I have always been struck by how ordinary European citizens avoid considering that the things they consume daily are produced in poor countries by underpaid or exploited workers.
I don’t know. Maybe these citizens suffer from a kind of “selective blindness” that deprives them of the necessary understanding to connect what the products’ labels openly say in front of their eyes and the other, less visible reality of those working day and night under exploitative conditions to produce these products.
Does it cross their minds that someone has to water those tomatoes, take care of those lettuces, and collect and carry heavy sacks with those cabbages and potatoes? The distance between who consumes and works to produce grows larger and more opaque over time. Companies do the impossible to separate them, and marketing does magic tricks to sell more quickly and keep the machinery running.
But let’s leave the abstract and go to the concrete reality. What would you do if you knew that the glamorous Italian tomato sauce you buy in the supermarket sale was produced by undocumented workers in southern Italy or Spain, kept in poor conditions thanks to the complicity of local capos, the police and the local government? What would you do if you knew that these workers sleep outdoors in tents without showers or toilets and that they mostly come from countries like Senegal or Gambia?
Have you heard of the sea of plastic in Almería in Spain? Do you know why they call it a sea of plastic? Do you know that what is produced in those gigantic greenhouses goes to Europe to be sold in supermarkets like TESCO, ALDI or LIDL?
No, probably not. And even if you knew or chose to know, none of this would keep you awake at night, nor would it stop you from taking advantage of the reasonable prices and nice products.
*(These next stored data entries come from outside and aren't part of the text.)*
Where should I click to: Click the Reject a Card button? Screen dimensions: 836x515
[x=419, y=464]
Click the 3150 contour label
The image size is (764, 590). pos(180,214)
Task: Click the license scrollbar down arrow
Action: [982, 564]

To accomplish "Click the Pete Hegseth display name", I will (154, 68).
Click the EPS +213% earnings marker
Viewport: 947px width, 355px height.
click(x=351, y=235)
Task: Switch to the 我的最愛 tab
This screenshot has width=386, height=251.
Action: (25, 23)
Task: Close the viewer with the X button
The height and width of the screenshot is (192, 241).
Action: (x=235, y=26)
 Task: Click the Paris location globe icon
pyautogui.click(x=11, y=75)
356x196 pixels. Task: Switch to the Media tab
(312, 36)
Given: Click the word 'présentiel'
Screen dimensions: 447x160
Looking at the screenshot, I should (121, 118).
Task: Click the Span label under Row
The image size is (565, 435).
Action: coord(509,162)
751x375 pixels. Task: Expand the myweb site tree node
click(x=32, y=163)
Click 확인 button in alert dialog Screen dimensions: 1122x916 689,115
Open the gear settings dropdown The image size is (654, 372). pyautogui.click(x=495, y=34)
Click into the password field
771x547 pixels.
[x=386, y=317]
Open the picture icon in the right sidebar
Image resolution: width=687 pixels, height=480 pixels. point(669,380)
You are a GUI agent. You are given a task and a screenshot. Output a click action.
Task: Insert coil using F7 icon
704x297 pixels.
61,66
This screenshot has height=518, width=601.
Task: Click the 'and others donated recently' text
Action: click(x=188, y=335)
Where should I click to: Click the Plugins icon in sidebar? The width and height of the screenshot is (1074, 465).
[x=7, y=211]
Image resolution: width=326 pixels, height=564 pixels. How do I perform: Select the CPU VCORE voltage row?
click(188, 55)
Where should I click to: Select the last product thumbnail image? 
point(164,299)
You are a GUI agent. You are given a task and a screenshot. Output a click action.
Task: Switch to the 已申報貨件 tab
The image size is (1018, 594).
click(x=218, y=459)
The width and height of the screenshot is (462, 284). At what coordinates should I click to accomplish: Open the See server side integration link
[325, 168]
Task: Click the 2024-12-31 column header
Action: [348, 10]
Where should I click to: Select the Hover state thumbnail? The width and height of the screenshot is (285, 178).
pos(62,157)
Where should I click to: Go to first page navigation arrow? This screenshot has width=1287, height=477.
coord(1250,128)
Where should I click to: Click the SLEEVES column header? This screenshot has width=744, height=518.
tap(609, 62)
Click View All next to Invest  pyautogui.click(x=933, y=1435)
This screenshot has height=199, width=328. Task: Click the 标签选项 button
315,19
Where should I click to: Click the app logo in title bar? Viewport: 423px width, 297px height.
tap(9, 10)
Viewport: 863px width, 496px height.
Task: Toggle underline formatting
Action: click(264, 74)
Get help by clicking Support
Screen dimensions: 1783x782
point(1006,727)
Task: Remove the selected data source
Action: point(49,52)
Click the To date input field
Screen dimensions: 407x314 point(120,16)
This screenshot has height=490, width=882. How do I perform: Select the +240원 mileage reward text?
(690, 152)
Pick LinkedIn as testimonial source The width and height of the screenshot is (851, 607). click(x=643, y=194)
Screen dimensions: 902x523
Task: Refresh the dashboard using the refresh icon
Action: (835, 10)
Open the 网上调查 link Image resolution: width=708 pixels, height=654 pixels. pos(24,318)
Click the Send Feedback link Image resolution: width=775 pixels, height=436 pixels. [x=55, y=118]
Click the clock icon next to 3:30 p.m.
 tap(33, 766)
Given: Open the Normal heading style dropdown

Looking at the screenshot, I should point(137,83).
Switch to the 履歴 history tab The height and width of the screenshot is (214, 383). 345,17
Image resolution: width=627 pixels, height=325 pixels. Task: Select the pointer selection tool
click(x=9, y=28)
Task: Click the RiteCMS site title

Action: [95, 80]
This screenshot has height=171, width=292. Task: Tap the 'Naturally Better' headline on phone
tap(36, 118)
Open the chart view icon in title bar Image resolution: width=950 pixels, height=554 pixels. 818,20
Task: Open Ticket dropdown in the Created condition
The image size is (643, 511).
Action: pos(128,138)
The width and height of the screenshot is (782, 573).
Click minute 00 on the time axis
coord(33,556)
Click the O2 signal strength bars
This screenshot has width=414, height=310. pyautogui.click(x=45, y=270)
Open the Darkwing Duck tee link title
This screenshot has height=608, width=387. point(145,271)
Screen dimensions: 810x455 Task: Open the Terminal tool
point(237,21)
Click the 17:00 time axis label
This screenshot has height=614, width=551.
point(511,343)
Meanwhile, some of us are amazed by the tireless attempts to deny this reality that surrounds European citizens. But unfortunately, this selective blindness has led them to manufacture this toxic cloud of banality and entertainment that contaminates common sense and empathy. Then, the “sweat and tears” behind the product and services they consume remain unquestioned. The reality surrounding us is becoming increasingly like a television show, constraining people’s slightest understanding of the gap between their lifestyle and the suffering of the workers sustaining it with their poorly paid work and their sufferings.
How long will it be possible to live in this unjust regime? When all this blows up… Will we start again?